** start of Selected text **

Wednesday, January 24, 2018

Listening to Prestige 307: The Prestige All Stars

There are a lot of fields of entertainment and the arts in which one can speak of “an embarrassment of riches,” where too much of a good thing starts to weigh it down or actually diffuse it. An NBA All Star Game is never going to be as good as a game between two closely matched teams. You probably wouldn’t really want to have Leonardo and Raphael working on the same canvas, although it might be fun for a minute.

Fortunately, this is rarely the case in jazz. In jazz, the more great players you pull together on one bandstand, the more excitement, the more richness you’re going to have. That’s why there isn’t a jazz fan alive who wouldn’t give his left arm to have been at that speakeasy in Kansas City where Coleman Hawkins and Lester Young dueled it out, toe to toe. That’s why Norman Granz’s Jazz at the Philharmonic jams with, say, Charlie Parker and Lester Young, are so prized today.

That’s why if you take Eddie “Lockjaw” Davis and Shirley Scott, already a dynamic aggregation, and tell a jazz fan you’re adding Coleman Hawkins to the group, he or she is going to whoop for joy. Then if you announce that you’re not stopping there, you’re going throw in Arnett Cobb (Yeah, yeah!) and Buddy Tate (Yeah, yeah, yeah!)

So what happens when you get four tenor sax greats together for a session? Well, first of all, you have some great section playing. Then, you have four guys loving what their peers are doing, and encouraging each other to one hot solo after another. And then...wait a second. It’s not just four great tenormen, is it?

** end of Selected text **

- Tasks to carry out
• A. Answer these questions from the Prestige 307 post.
(i) Which league's All Star Game is said to never be as good as a game between two closely matched teams?
(ii) In what city was the speakeasy where Coleman Hawkins and Lester Young dueled it out?
(iii) How many tenor sax greats come together for the session?
• B. Reproduce the passage of the Prestige 307 post starting with "So what happens" and going on through "tenormen, is it?".

** start of Recorded data **

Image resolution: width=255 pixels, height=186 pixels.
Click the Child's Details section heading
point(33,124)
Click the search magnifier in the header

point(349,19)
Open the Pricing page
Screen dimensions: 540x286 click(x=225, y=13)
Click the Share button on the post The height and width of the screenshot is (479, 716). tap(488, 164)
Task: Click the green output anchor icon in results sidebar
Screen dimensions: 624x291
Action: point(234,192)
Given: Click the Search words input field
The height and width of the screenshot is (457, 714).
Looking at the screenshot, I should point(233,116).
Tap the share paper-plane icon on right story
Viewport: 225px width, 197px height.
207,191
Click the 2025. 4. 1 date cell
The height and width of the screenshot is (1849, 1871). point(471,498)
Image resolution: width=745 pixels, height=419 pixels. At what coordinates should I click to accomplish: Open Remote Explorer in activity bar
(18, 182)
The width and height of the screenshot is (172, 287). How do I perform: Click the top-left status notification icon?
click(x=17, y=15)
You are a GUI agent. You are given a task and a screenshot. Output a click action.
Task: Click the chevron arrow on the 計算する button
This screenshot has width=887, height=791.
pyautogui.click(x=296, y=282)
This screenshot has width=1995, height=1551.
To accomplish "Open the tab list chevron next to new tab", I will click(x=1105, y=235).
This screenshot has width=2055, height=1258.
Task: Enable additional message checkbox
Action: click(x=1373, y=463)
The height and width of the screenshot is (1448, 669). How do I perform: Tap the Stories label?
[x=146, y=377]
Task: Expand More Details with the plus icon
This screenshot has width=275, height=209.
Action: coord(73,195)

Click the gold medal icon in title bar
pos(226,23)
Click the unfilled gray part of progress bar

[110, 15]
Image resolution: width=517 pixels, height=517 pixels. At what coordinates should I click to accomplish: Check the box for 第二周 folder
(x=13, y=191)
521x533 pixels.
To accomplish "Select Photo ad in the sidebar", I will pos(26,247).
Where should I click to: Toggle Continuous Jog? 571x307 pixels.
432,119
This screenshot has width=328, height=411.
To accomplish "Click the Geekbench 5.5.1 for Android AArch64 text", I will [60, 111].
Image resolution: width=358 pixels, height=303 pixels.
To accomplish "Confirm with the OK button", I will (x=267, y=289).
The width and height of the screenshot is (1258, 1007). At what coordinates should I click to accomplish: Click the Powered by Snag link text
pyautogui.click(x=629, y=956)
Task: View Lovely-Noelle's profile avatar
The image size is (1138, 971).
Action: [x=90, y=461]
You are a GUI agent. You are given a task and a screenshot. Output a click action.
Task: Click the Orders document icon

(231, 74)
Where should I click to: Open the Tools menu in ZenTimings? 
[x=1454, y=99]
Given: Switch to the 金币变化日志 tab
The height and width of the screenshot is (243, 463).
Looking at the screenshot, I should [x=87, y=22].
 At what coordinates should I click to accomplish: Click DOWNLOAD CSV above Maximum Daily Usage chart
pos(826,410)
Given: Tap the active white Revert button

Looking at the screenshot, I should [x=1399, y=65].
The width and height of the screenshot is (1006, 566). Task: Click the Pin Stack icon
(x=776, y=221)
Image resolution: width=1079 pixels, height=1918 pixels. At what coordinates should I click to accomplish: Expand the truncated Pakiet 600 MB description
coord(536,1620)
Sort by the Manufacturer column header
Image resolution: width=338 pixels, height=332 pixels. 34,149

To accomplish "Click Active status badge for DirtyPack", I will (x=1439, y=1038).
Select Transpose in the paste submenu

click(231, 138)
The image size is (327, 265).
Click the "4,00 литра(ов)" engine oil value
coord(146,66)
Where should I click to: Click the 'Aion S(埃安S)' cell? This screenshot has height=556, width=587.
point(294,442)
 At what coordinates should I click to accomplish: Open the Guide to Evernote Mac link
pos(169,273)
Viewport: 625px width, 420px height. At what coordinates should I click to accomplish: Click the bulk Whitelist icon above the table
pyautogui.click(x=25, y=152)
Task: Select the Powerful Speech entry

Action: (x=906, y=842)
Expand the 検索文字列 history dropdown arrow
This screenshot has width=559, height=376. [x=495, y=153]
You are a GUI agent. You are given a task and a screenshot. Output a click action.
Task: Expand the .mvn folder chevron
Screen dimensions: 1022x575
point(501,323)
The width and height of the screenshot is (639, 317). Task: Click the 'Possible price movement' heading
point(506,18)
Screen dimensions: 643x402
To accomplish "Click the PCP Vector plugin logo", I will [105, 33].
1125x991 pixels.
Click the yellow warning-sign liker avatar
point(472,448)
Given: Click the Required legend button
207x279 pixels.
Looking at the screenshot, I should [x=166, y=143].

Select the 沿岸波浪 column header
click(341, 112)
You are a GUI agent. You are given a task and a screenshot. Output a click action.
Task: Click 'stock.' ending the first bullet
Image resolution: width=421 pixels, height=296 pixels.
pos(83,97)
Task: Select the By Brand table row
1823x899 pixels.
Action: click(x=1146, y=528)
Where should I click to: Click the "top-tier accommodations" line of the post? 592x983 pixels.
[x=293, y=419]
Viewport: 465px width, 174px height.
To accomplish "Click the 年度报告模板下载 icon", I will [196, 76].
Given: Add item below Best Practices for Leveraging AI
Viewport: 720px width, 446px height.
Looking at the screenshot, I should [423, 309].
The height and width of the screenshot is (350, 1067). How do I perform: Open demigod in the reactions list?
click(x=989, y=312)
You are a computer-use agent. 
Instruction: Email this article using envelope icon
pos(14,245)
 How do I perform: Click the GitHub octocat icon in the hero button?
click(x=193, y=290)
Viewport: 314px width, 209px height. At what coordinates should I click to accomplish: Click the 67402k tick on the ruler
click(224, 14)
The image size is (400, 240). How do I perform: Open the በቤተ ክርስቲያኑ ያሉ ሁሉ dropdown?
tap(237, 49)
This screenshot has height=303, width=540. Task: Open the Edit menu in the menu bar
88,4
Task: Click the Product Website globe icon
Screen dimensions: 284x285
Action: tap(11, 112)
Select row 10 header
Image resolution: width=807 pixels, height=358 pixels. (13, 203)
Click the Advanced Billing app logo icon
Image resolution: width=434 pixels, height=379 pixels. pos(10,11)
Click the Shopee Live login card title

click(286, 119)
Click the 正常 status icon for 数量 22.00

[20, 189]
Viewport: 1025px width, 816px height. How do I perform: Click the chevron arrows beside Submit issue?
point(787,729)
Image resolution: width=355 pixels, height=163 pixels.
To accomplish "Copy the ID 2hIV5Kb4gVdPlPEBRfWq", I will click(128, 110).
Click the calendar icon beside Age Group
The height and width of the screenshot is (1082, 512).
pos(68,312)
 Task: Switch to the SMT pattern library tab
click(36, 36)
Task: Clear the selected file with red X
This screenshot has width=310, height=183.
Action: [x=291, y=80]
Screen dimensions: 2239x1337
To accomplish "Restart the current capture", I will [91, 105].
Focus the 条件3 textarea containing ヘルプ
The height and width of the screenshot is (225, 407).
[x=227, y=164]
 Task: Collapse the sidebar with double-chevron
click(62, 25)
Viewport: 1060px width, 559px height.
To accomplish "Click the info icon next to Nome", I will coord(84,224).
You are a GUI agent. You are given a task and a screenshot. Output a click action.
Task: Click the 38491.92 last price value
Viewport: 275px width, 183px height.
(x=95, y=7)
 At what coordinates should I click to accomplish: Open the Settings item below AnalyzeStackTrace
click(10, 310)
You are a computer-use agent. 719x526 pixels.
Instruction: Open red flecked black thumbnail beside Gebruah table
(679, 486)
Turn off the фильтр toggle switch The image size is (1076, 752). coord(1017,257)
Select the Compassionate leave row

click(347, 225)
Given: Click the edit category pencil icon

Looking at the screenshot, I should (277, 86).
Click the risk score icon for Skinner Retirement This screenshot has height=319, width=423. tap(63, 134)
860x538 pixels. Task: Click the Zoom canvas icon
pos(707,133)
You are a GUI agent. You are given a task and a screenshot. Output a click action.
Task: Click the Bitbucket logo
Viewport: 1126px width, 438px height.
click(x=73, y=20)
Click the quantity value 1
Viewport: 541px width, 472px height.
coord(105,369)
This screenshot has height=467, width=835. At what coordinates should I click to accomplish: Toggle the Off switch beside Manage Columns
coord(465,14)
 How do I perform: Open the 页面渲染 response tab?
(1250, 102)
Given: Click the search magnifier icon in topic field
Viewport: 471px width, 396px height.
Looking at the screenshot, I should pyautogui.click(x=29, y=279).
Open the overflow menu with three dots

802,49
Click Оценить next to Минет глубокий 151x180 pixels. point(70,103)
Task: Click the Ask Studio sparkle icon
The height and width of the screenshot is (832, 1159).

** end of Recorded data **

- Solutions to the tasks
• A.
(i) The NBA
(ii) Kansas City
(iii) Four

• B.
So what happens when you get four tenor sax greats together for a session? Well, first of all, you have some great section playing. Then, you have four guys loving what their peers are doing, and encouraging each other to one hot solo after another. And then...wait a second. It’s not just four great tenormen, is it?